Husky puppies are energetic, active animals that need plenty of exercise, structure, and discipline. These pups are full of wanderlust and adventure, so having an enclosed space for your Husky is vital for everything from backyard play to potty time.

You can start to potty train your Husky as soon as you bring them home at 8 weeks. You might also get lucky, as some breeders begin the process before they go to their new homes. Since Huskies are brilliant pups, you can expect them to catch on quickly.

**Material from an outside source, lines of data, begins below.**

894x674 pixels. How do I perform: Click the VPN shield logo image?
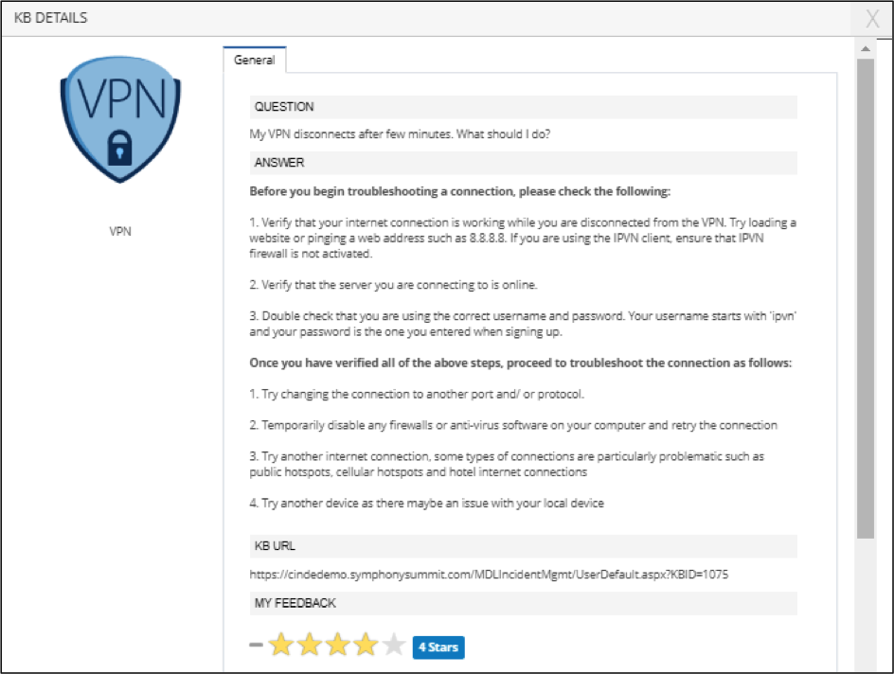(x=120, y=119)
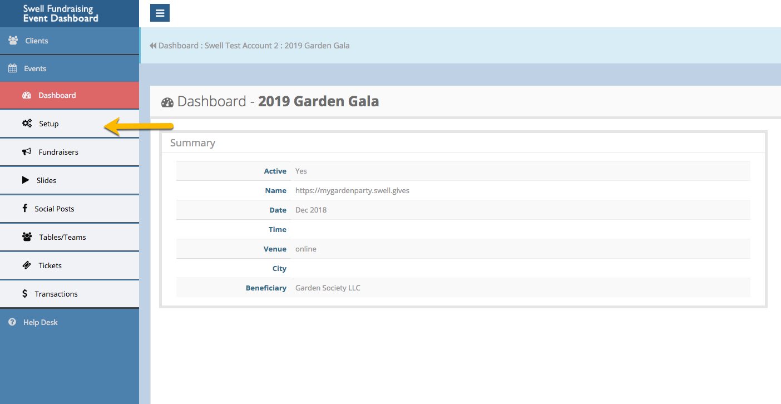Click the Fundraisers megaphone icon

[x=27, y=152]
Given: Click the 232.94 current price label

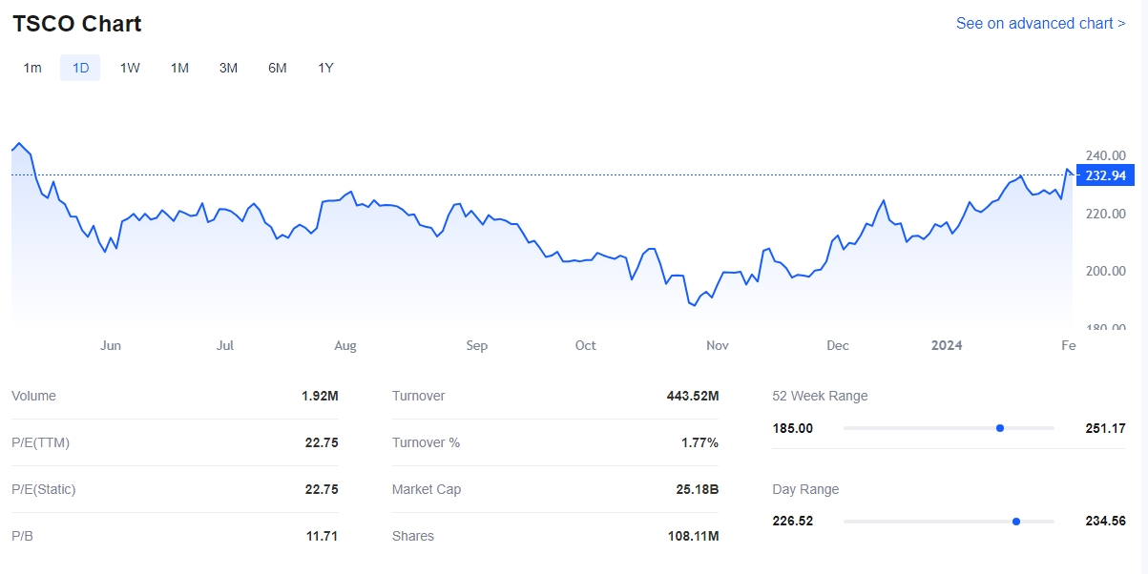Looking at the screenshot, I should (x=1105, y=175).
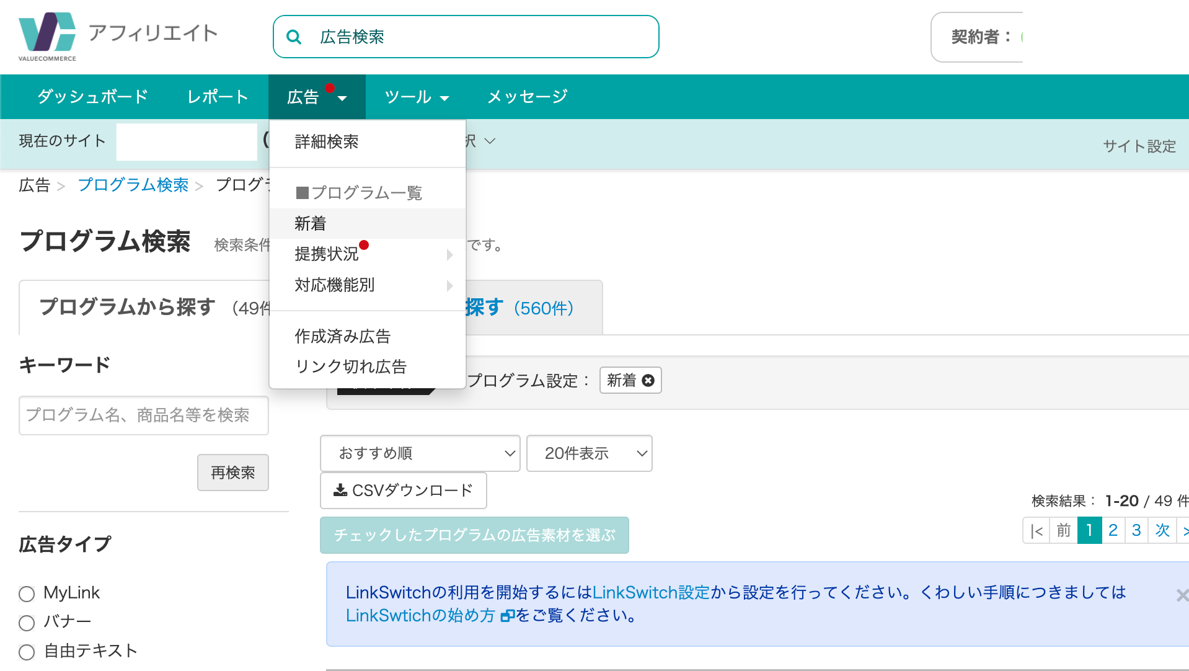Remove the 新着 filter tag with x icon
Viewport: 1189px width, 671px height.
648,380
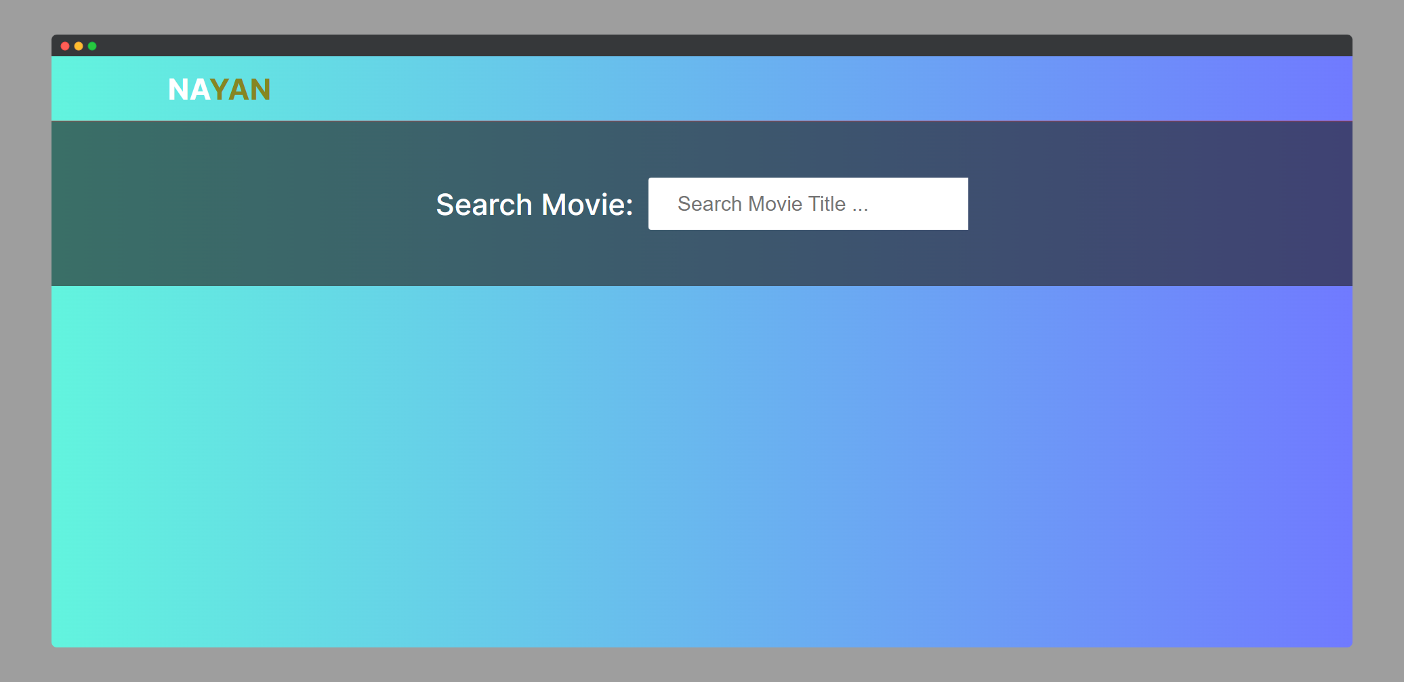This screenshot has height=682, width=1404.
Task: Click the NAYAN logo in the header
Action: (219, 89)
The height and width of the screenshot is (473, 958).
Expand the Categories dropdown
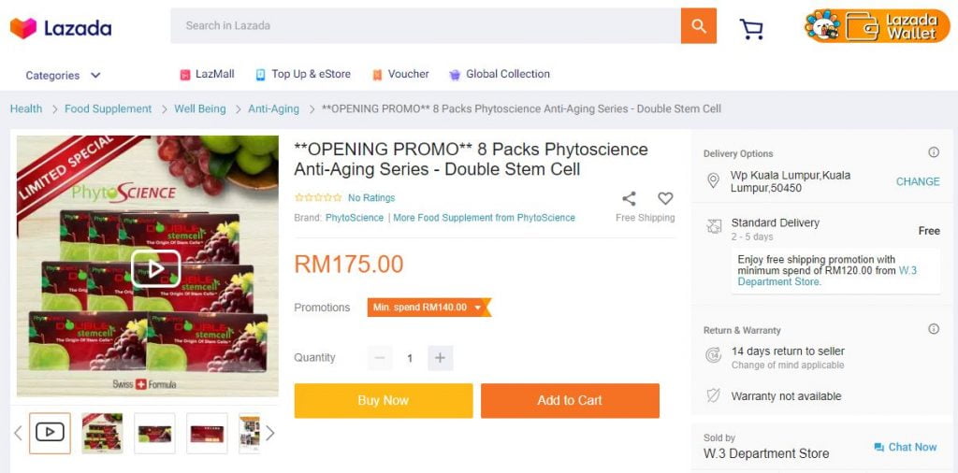pos(63,75)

That doesn’t mean things will be seamless, though. Huskies are highly spirited dogs with lots of scattered energy. Getting them to settle in to learn might be a task in itself, but it’s definitely manageable with the right techniques.

siberian husky puppy
Image Credit: albertlsy7101, Pixabay

Are Siberian Huskies Hard to Train?

There might be some rumors out there that proclaim huskies are hard to train, but is it true? Comparatively speaking, yes, they are. But why? Well, Huskies are incredibly intelligent canines, but they also have a mind of their own.

Because they have a strong will, they can be tough to handle. You have to have a firm training method to get through to them. Eventually, they will buckle down and get with the program, but it’s essential to know what you’re up against before you start.

Remember that Huskies are pack-minded. That means there has to be a hierarchy in your relationship. You need to establish firm dominance, so they know you need to be taken seriously. Once they learn to calm down for teaching time and respect you as the master—it will be a cinch.

Training Dogs at Any Age

A full-grown adult dog might not be housetrained—it happens. You might not be looking for training tips for early years. You might have gotten a dog from a shelter or from a previous outdoor environment. Luckily, house training an older dog is similar to training a puppy, but it might take more or less time depending on the dog.

Poorly Trained Older Husky Puppy

If your Husky is already advancing through adolescence, they might have already developed poor bathroom habits. If the previous owner did not work with them appropriately, they might have frequent accidents, even if they mildly pick up on the concept of house training.

If your pup has poor bathroom etiquette, it might be a little challenging to retrain these bad habits, but they can still accomplish it.

siberian husky puppy lying indoor
Image Credit: Tran Mau Tri Tam, Pixabay

Adopted or Rehomed Husky

Many times, until your Husky fully adjusts or adapts to their new environment, they might have accidents. Even an otherwise fully-trained Husky might have a little trouble figuring things out at first.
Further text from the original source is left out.